Perry mengatakan, pada RDG BI bulan lalu, BI menurunkan BI Rate karena lembaganya merevisi ke bawah perkiraan pertumbuhan ekonomi Indonesia pada 2025 ini yaitu ke 4,7–5,5% dari sebelumnya 4,8–5,6%.
Perry mengatakan, Bank Indonesia tentu saja sejalan dengan pemerintah sama-sama menginginkan agar pertumbuhan tinggi pada pertumbuhan ekonomi Indonesia.
Tetapi, di sisi lain untuk suku bunga kebijakan atau BI Rate, Bank Indonesia juga mempertimbangkan kondisi dinamika global.
Ia mengatakan, pertumbuhan ekonomi Amerika Serikat memang lebih baik, tetapi di sisi lain inflasinya juga tinggi. Inflasi Indeks Harga Konsumen Amerika Serikat pada Januari 2025 berada di level 3%, dengan inflasi inti sebesar 3,3%.

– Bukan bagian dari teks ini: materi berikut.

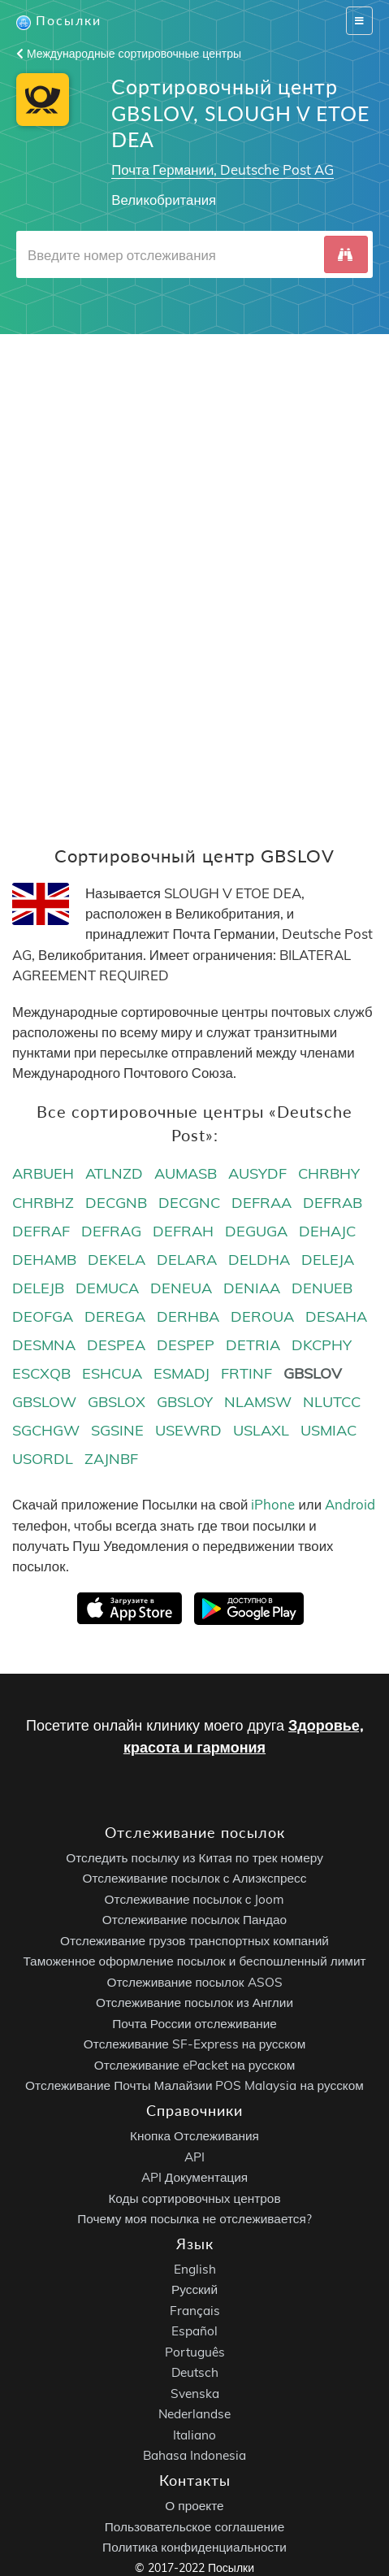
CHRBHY (329, 1173)
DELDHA (259, 1259)
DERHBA (188, 1316)
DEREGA (114, 1316)
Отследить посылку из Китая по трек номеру (194, 1858)
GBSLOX (116, 1401)
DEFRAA (261, 1202)
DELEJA (327, 1259)
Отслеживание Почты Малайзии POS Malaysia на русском (194, 2086)
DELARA (187, 1259)
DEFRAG (111, 1231)
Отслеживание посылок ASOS (194, 1982)
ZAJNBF (111, 1458)
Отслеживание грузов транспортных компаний (194, 1940)
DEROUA (262, 1316)
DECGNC (189, 1202)
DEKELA (116, 1259)
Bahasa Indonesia (194, 2456)
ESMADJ (181, 1373)
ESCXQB (41, 1373)
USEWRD (188, 1430)
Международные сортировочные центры (128, 53)
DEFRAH (183, 1231)
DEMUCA (107, 1288)
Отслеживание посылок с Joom (195, 1899)
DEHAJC (327, 1231)
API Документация (194, 2177)
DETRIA (253, 1345)
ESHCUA (112, 1373)
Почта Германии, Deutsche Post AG (222, 169)
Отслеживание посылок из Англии (194, 2003)
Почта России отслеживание (194, 2023)
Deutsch (194, 2373)
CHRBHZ (43, 1202)
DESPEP (185, 1345)
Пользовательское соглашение (194, 2527)
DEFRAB (332, 1202)
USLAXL (261, 1430)
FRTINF (246, 1373)
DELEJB (38, 1288)
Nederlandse (194, 2414)
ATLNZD (114, 1173)
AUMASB (185, 1173)
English (195, 2269)
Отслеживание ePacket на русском (194, 2065)
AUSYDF (257, 1173)
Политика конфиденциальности (194, 2547)
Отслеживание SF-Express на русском (194, 2045)
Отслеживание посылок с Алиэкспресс (195, 1879)
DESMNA (44, 1345)
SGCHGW (46, 1430)
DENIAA (251, 1288)
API (194, 2157)
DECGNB (116, 1202)
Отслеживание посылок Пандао (194, 1920)
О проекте (194, 2505)
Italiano (194, 2435)
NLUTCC (332, 1401)
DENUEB (322, 1288)
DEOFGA (42, 1316)
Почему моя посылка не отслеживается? (194, 2218)
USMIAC (328, 1430)
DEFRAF (41, 1231)
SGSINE (117, 1430)
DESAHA (336, 1316)
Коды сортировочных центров (194, 2198)
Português (195, 2352)
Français (195, 2310)
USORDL (42, 1458)
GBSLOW (44, 1401)
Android (350, 1504)
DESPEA (116, 1345)
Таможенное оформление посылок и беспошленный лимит (194, 1962)
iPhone (273, 1504)
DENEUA (181, 1288)
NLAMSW (258, 1401)
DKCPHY (322, 1345)
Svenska (195, 2393)
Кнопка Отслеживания (194, 2136)
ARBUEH (43, 1173)
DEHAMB (44, 1259)
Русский (194, 2290)
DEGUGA (256, 1231)
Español (194, 2331)
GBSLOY (185, 1401)
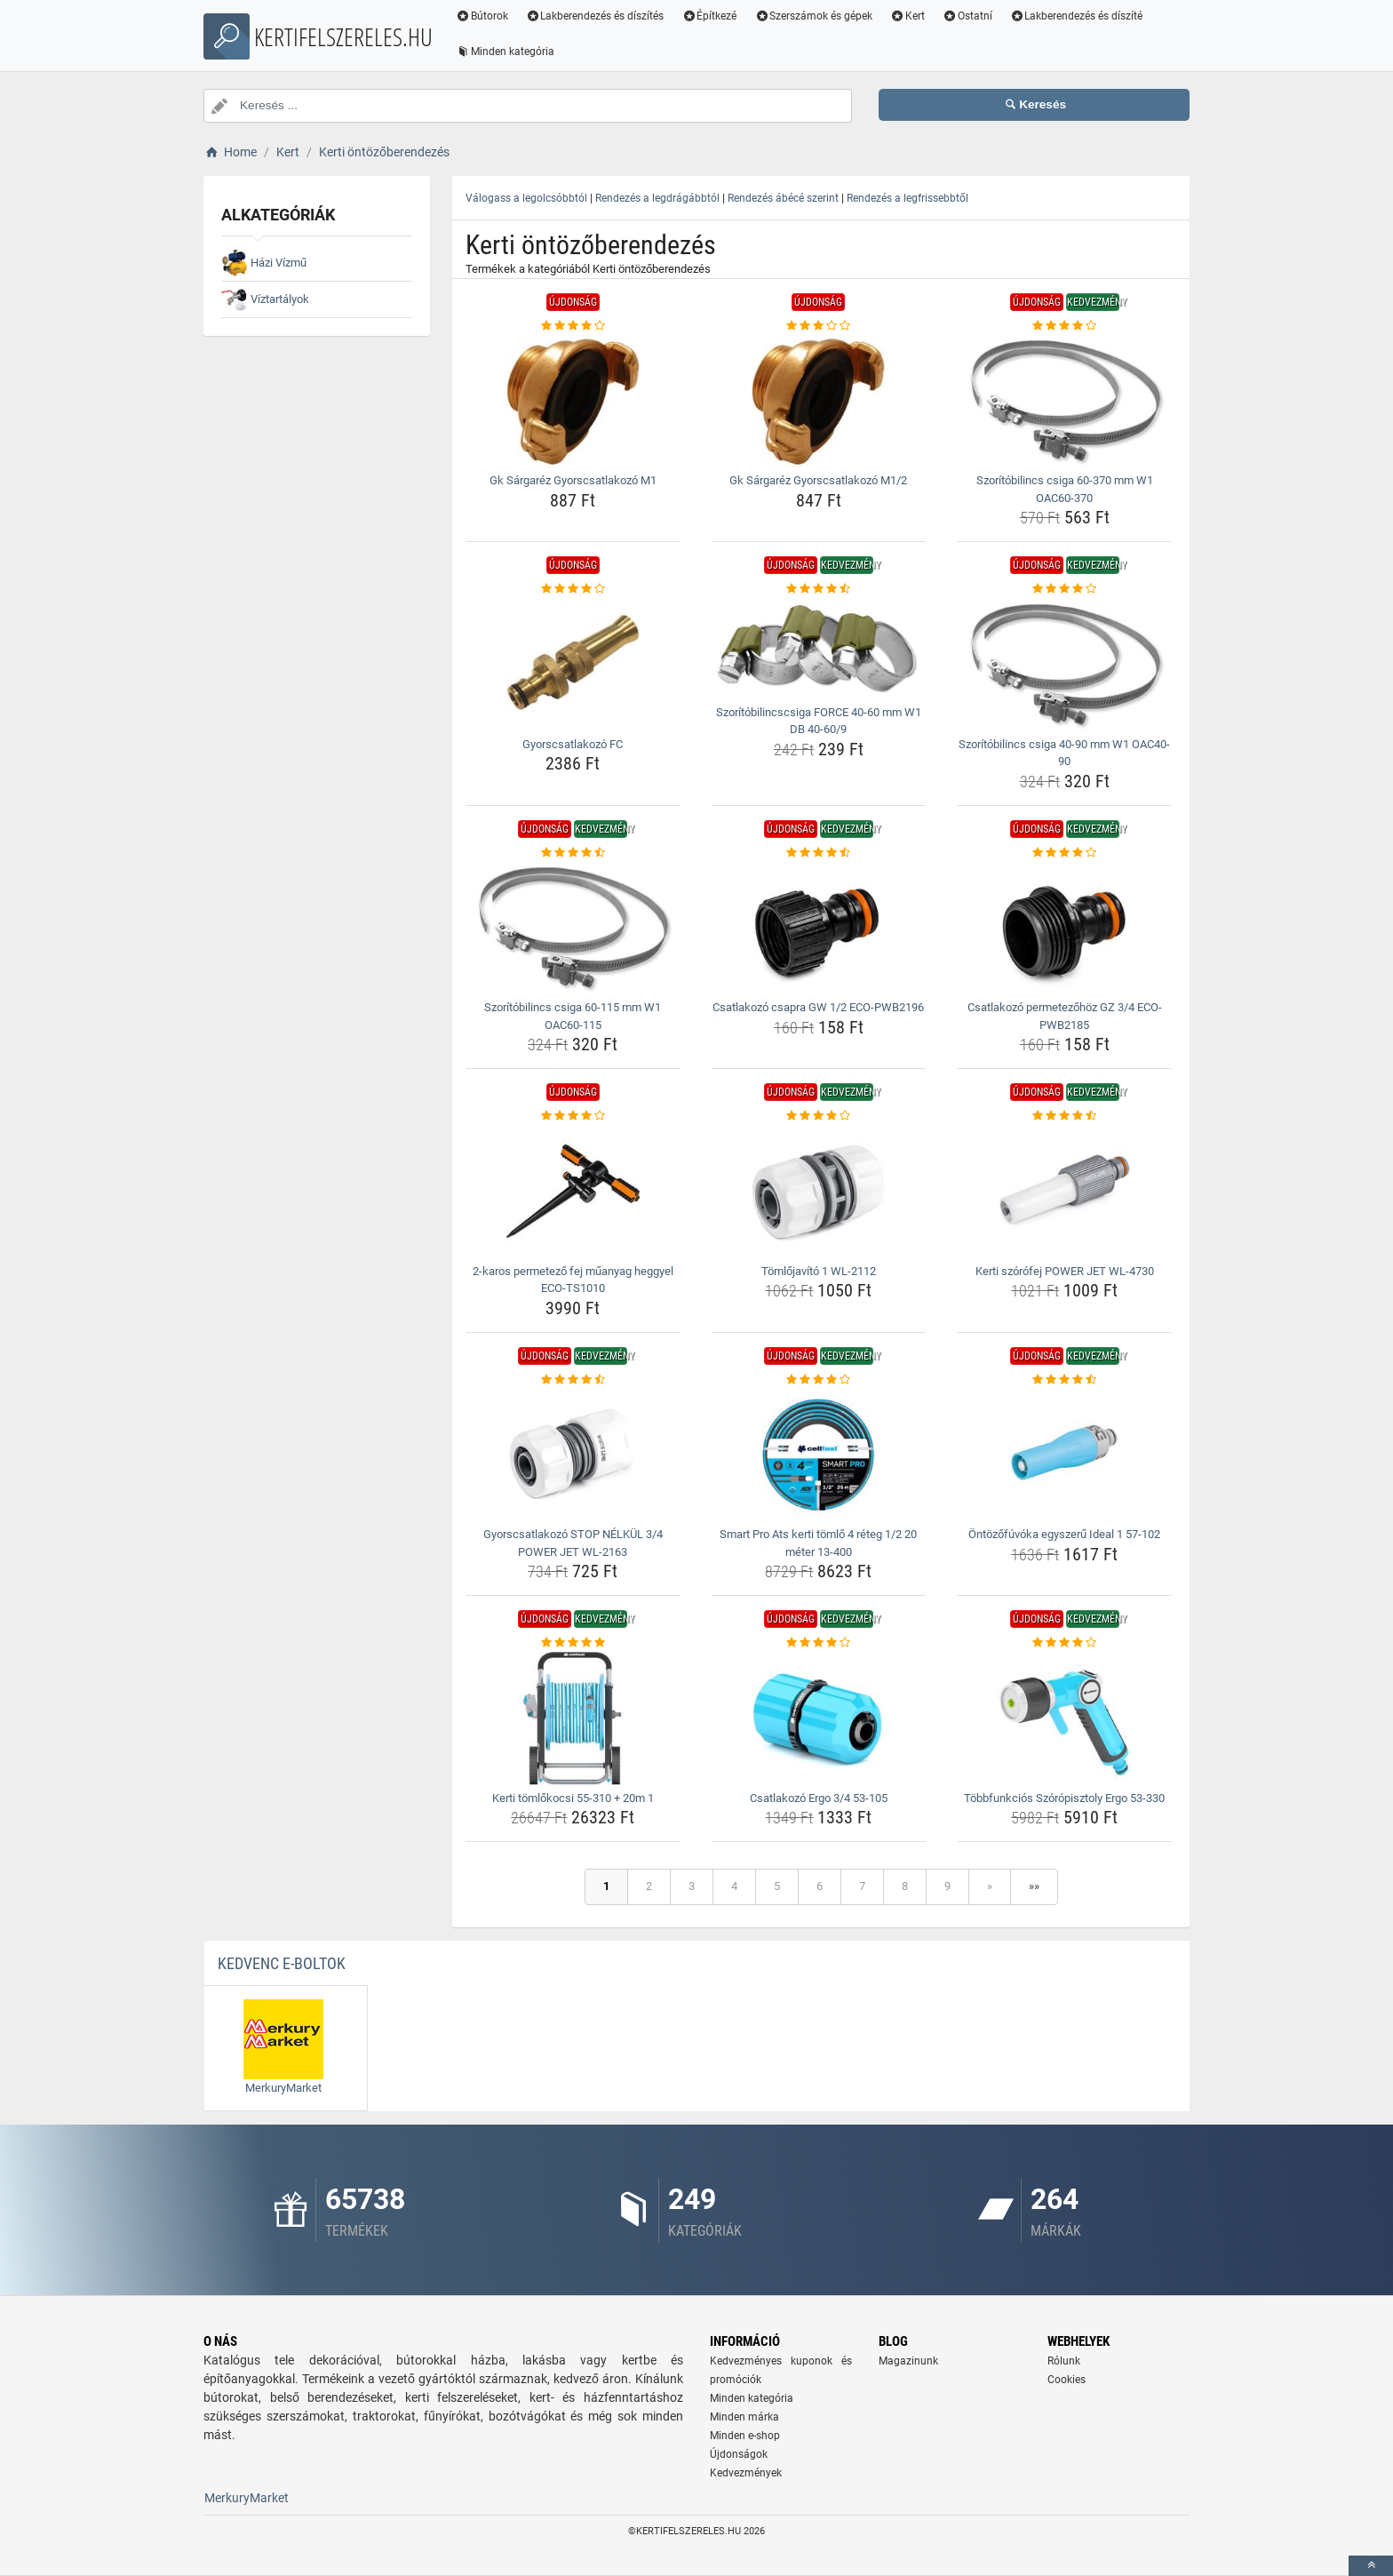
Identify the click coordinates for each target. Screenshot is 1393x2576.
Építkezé (709, 16)
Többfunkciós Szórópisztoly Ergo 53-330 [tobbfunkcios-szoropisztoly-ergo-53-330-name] (1064, 1798)
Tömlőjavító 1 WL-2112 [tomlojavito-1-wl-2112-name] (818, 1271)
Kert (907, 16)
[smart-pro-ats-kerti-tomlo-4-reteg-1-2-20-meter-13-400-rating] (819, 1380)
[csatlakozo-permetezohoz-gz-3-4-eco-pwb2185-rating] (1064, 853)
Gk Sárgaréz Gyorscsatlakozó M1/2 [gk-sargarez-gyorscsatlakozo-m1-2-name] (818, 480)
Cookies (1066, 2379)
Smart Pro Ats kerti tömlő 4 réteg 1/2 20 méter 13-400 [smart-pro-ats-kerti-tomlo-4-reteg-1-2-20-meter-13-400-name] (818, 1543)
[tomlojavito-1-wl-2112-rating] (819, 1116)
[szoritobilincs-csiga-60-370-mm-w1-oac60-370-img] (1064, 400)
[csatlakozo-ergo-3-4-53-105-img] (819, 1718)
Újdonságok (739, 2454)
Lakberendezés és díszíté (1076, 16)
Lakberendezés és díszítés (595, 16)
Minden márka (744, 2417)
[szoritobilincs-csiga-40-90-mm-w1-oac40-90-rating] (1064, 589)
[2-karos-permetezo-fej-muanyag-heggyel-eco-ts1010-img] (573, 1191)
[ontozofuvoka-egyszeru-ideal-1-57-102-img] (1064, 1454)
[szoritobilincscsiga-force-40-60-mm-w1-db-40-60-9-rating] (819, 589)
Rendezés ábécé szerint (783, 198)
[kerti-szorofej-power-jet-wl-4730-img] (1064, 1191)
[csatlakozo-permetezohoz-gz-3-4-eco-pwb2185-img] (1064, 927)
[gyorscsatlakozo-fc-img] (573, 664)
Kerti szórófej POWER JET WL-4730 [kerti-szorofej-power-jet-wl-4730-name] (1064, 1271)
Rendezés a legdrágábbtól (657, 198)
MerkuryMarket (246, 2498)
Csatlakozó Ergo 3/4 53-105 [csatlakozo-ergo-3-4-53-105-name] (819, 1798)
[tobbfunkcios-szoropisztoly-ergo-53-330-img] (1064, 1718)
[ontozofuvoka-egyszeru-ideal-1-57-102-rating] (1064, 1380)
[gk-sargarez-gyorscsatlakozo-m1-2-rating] (819, 326)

Bank Indonesia memperkirakan pada akhir 2025 ini, inflasi Indeks Harga Konsumen Amerika Serikat berada di level 2,7% dan inflasi inti 2,8%. Artinya, masih berada di atas target bank sentral Amerika Serikat sebesar 2%.
Dengan tingginya inflasi di Amerika Serikat, sejalan dengan pernyataan Chairman The Fed, Jerome Powell, Bank Indonesia memperkirakan Fed Fund Rate hanya turun sekali, yaitu sebesar 25 basis poin pada 2025 ini.
“Itu pun baru terjadi pada awal semester II,” ujar Perry.
Selain mempertimbangkan perkiraan penurunan Fed Fund Rate, Perry menambahkan, BI juga mempertimbangkan imbal hasil atau yield US Treasury yang tinggi, sejalan dengan tingginya defisit fiskal Amerika Serikat.
Ia mengatakan, defisit fiskal pemerintah Amerika Serikat pada 2025 ini sebesar 7,7% dan 8,8% pada 2026. Bahkan ada wacana untuk menghapus batas atas utang atau debt ceiling di negara yang dipimpin Donald Trump itu.
“Itu menyebabkan yield US Treasury tetap tinggi, baik yang 10 tahun maupun yang dua tahun. Itulah kenapa berdampak kepada keharusan kita menjaga stabilitas nilai tukar rupiah,” ujarnya.
Indeks Dolar terhadap sejumlah mata uang dunia atau DXY saat ini masih tinggi yaitu 107, bahkan pernah 108-109 yang mencerminkan masih perkasanya nilai dolar Amerika Serikat.
“Ini memberikan tekanan-tekanan kepada nilai tukar termasuk rupiah,” ujarnya.
Bank Indonesia, tambahnya, berkomitmen untuk setiap hari melakukan intervensi nilai tukar rupiah baik dai pasar spot maupun Non-Deliverable Forward (NDF), untuk menjaga stabilitas nilai tukar rupiah.
“Ukurannya stabil apa? Ukurannya sejalan dengan mata uang negara-negara berkembang yang menjadi peer group kita, seperti Cina, Korea, Malaysia, Thailand, India, dan Singapura. Kita arahkan stabilitas adalah yang paling penting agar ekonomi kita terus bergulir. Tidak ada suatu negara ekonominya bergulir tanpa ada stabilitas termasuk stabilitas nilai tukar rupiah,” ujarnya.
Meski pada RDG Januari 2025, Bank Indonesia memangkas suku BI Rate sebesar 25 basis poin ke 5,75%, namun Deputi Gubernur Bank Indonesia, Juda Agung mengatakan transmisi ke suku bunga dana dan kredit masih membutuhkan waktu selama tiga hingga enam bulan.
Namun, Juda mengatakan dampak penurunan BI Rate Januari 2025 sudah terlihat di pasar uang yaitu IndONIA, repo dan Pasar Uang Antar Bank (PUAB).
“Tetapi untuk di DPK [dana pihak ketiga] atau suku bunga dana dan suku bunga kredit memang perlu waktu, antara satu triwulan sampai dua triwulan. Jadi, memang belum kelihatan karena memang penurunannya baru bulan lalu. Nanti kita tunggu, mudah-mudahan segera menyusul,” ujar Juda.